Developing and implementing a custom crawler plug-in

The crawler plug-in includes a file that is called com.ibm.es.ama.plugin.CrawlerPlugin. This file is the initialization interface that has methods you can use when you work with your crawler plug-in.

IBM Cloud Pak for Data IBM Software Hub

This information applies only to installed deployments.

Interfaces and Javadoc

The interface library is stored in the lib/ama-zing-crawler-plugin-${build-version}.jar directory of the SDK directory. The Javadoc for the JAR file is available in the lib/ama-zing-crawler-plugin-${build-version}-javadoc.jar file in the same directory.

Initialization interface

Use the com.ibm.es.ama.plugin.CrawlerPlugin interface to manage the crawler plug-in. The interface has the following methods:

Supported methods
Method	Description
`init`	Start a crawler plug-in
`term`	Stop a crawler plug-in
`updateDocument`	Update crawled documents

Dependency management

The file build.gradle manages the Java dependencies.

Crawler plug-in sample

A sample crawler plug-in is available that illustrates how to add, update, and delete metadata. The plug-in example also updates and deletes documents that are crawled by the local file system connector.
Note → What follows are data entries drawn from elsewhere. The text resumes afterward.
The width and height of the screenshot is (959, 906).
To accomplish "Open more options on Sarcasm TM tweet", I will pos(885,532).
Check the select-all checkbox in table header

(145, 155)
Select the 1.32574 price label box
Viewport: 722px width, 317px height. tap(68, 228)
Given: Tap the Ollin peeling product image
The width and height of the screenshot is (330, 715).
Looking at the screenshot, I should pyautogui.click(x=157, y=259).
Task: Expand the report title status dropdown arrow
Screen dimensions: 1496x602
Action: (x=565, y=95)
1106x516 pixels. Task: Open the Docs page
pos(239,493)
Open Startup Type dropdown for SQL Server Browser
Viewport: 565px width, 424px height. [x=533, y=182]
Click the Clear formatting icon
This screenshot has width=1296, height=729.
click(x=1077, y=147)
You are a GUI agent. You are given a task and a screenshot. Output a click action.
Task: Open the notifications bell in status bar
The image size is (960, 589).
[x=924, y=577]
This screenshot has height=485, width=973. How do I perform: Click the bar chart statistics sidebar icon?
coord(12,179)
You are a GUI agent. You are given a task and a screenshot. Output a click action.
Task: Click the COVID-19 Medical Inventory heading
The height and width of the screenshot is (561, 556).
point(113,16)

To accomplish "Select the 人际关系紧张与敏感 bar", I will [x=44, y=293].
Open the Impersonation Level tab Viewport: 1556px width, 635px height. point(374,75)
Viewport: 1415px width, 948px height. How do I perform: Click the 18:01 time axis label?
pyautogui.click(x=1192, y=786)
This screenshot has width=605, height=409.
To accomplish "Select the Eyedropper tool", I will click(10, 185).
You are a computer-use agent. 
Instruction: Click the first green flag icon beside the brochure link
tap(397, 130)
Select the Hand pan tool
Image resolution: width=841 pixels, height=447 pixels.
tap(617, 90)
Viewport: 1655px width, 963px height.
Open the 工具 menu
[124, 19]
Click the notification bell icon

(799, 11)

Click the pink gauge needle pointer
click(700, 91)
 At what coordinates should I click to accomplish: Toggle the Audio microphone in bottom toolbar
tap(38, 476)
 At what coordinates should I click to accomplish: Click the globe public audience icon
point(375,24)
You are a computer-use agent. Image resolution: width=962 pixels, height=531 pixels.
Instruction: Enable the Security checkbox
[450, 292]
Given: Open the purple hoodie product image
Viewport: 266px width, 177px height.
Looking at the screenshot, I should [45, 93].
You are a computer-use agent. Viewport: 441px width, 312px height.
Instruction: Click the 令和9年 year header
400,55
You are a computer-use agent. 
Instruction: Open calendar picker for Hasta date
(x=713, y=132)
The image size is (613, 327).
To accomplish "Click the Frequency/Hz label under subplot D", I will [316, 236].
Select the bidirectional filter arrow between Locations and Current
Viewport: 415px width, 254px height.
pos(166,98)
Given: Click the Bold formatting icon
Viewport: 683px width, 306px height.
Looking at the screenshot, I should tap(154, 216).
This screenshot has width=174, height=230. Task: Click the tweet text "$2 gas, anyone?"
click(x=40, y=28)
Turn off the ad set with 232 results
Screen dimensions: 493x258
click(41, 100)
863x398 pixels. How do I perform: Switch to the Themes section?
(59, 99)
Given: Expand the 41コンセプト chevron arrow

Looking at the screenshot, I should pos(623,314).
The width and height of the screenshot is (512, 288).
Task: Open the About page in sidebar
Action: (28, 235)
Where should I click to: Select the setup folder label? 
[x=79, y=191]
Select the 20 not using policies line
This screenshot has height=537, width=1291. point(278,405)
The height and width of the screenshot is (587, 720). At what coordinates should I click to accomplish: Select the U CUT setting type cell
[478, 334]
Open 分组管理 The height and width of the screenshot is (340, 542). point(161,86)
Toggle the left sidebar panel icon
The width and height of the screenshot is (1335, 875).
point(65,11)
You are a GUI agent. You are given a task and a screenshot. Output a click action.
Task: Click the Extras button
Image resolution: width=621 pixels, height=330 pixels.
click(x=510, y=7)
The Java source code file is named src/main/java/com/ibm/es/ama/plugin/sample/SampleCrawlerPlugin.java.

Logging messages

The custom crawler plug-in supports the java.util.logging.Logger package for logging messages.

Any log messages that you add must meet the following requirements:

The log level must be INFO or higher.
The logger name must start with com.ibm.es.ama.

Messages are written to the log file of the crawler pod where the plug-in is running. A logging sample is available in the crawler plug-in sample.